++++ Data section ++++

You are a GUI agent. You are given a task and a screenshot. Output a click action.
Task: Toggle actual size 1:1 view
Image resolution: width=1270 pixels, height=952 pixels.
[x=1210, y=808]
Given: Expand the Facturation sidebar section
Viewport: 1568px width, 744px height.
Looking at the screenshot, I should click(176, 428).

++++
++++ Data section ++++

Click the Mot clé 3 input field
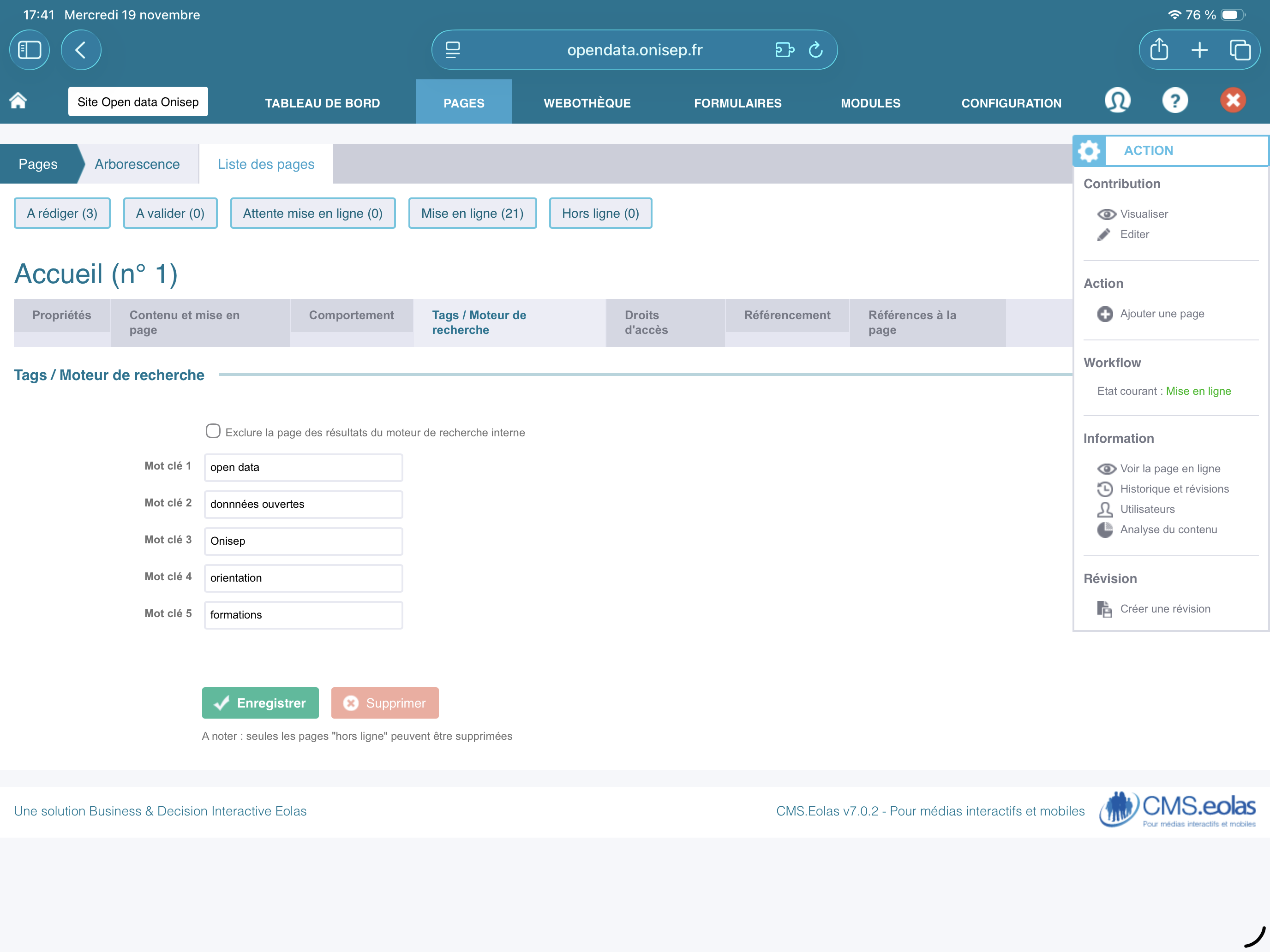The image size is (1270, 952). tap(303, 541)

++++
++++ Data section ++++

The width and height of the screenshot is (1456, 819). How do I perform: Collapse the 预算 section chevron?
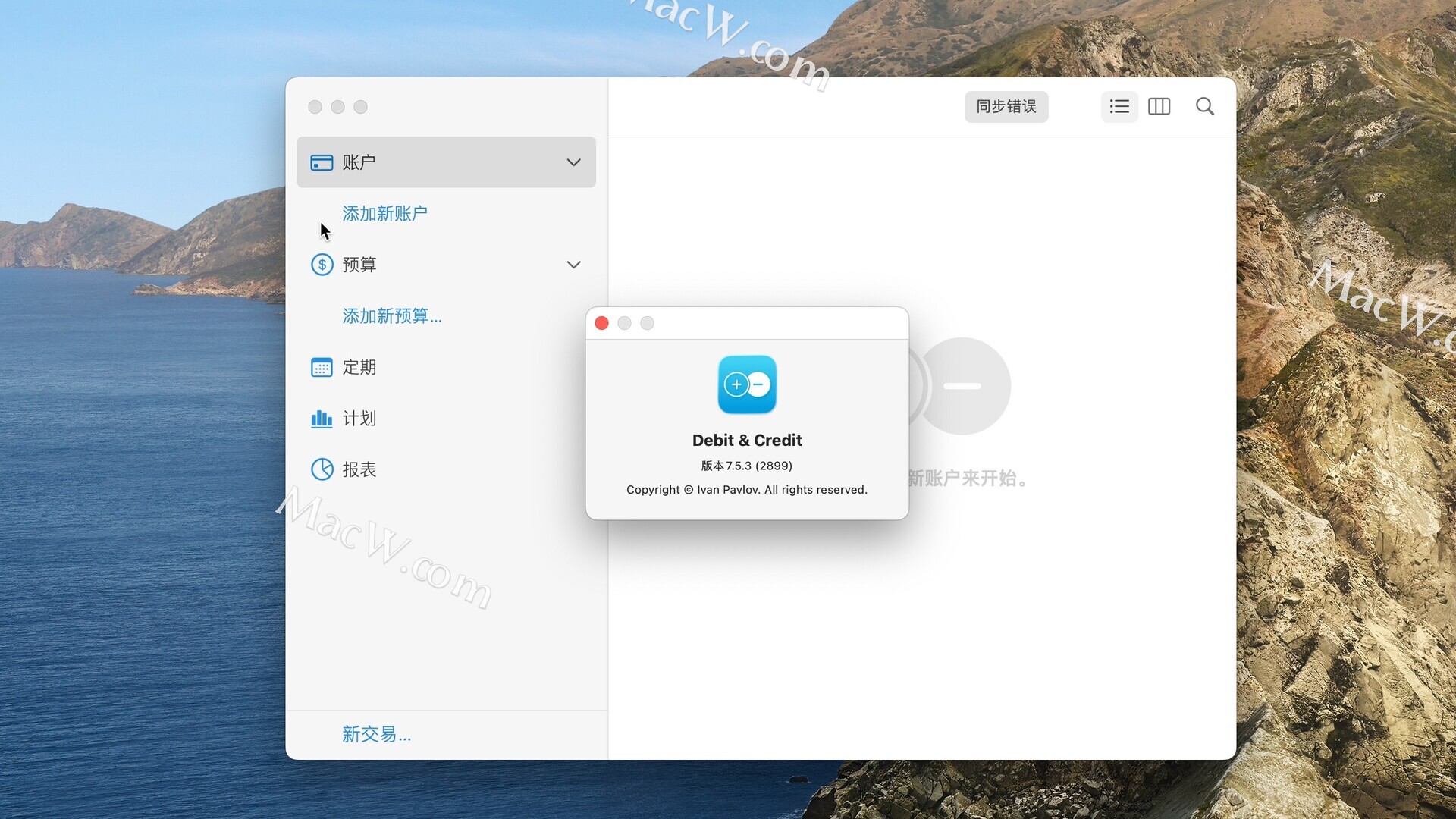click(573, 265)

++++

— Required action —
Reproduce, exactly as they stand in the data above, the lines from the one that holds "You are a GUI" to the one that holds "Given: Expand the Facturation sidebar section", inclusive.

— Task output —
You are a GUI agent. You are given a task and a screenshot. Output a click action.
Task: Toggle actual size 1:1 view
Image resolution: width=1270 pixels, height=952 pixels.
[x=1210, y=808]
Given: Expand the Facturation sidebar section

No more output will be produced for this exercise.